#### [ABOUT THIS EXERCISE]
Look through the lines of the material and count those containing "screenshot". Give that count alone.
•••
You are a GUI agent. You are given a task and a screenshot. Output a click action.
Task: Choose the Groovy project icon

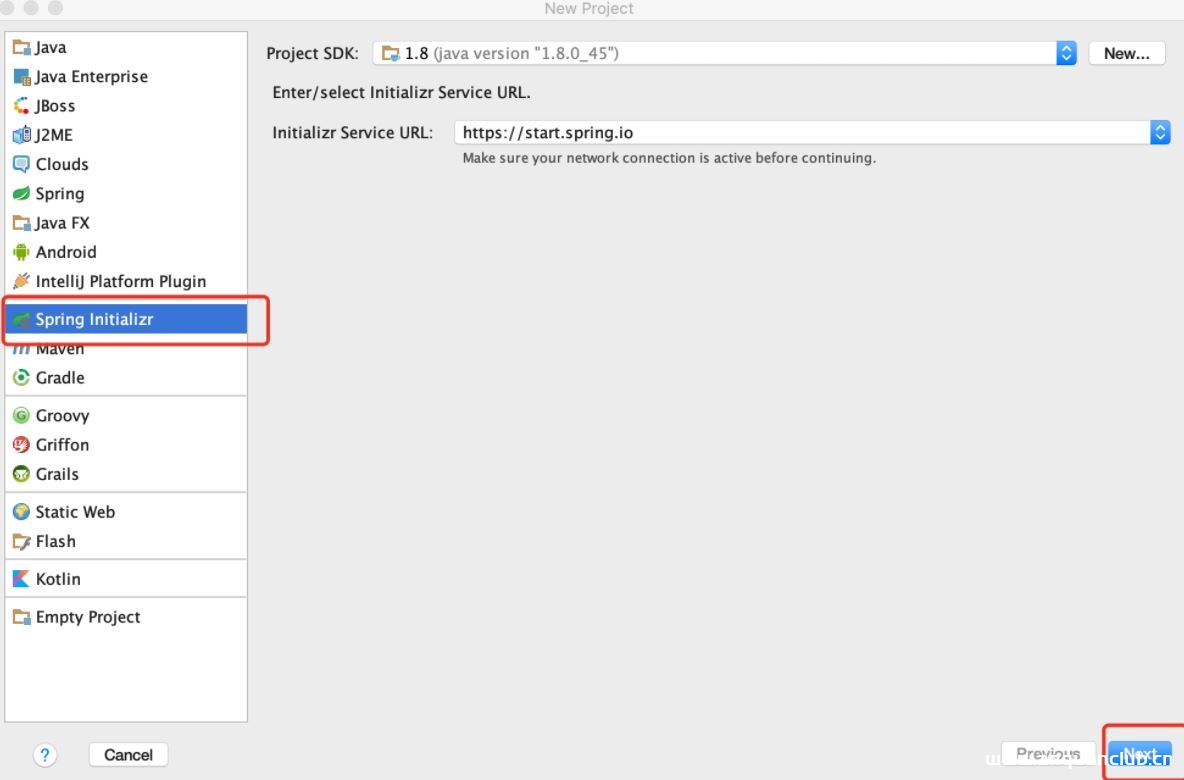pos(21,416)
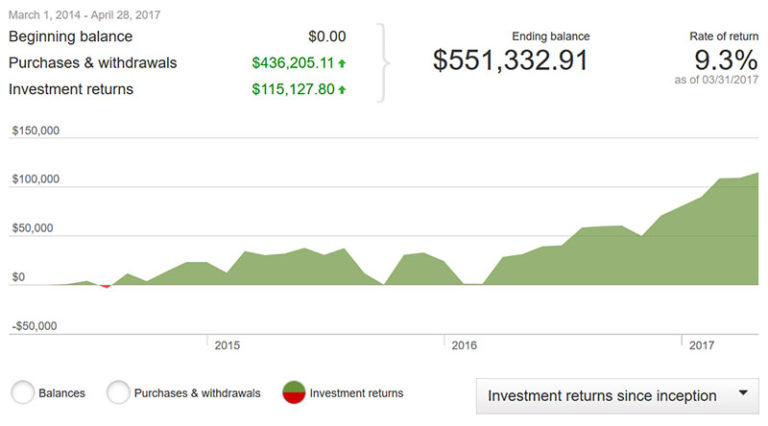Click the 2015 marker on the time axis
The image size is (768, 426).
point(227,345)
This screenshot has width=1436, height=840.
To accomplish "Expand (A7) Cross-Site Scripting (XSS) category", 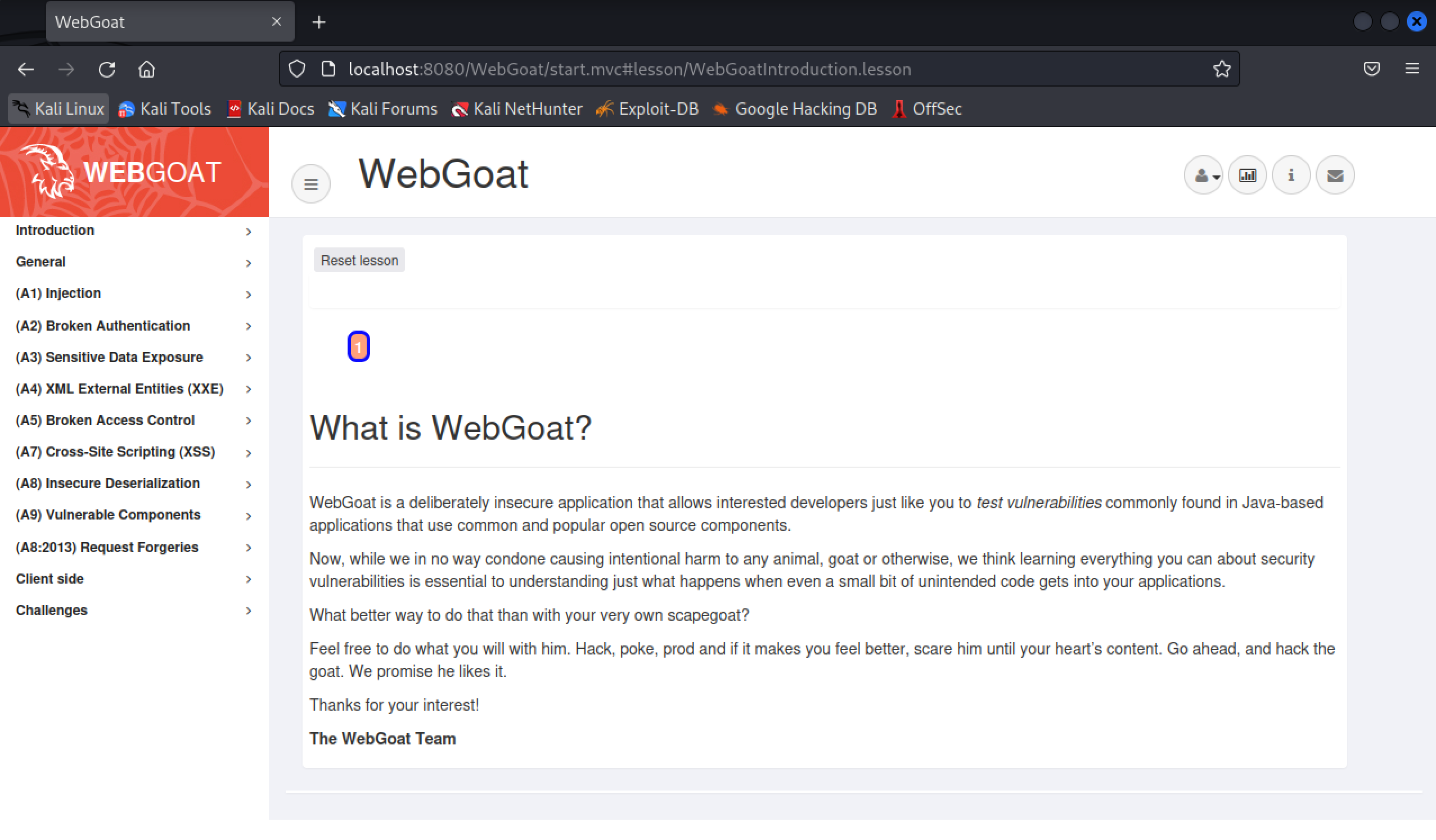I will (x=115, y=451).
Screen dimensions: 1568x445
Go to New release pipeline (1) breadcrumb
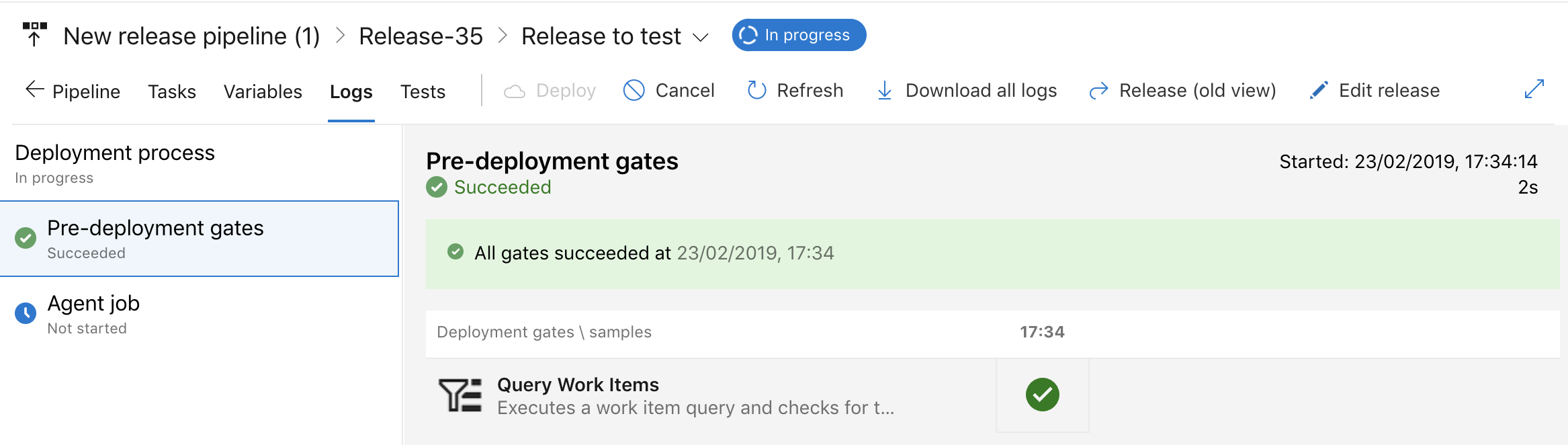coord(191,36)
•••
#### [SOLUTION TO THIS EXERCISE]
2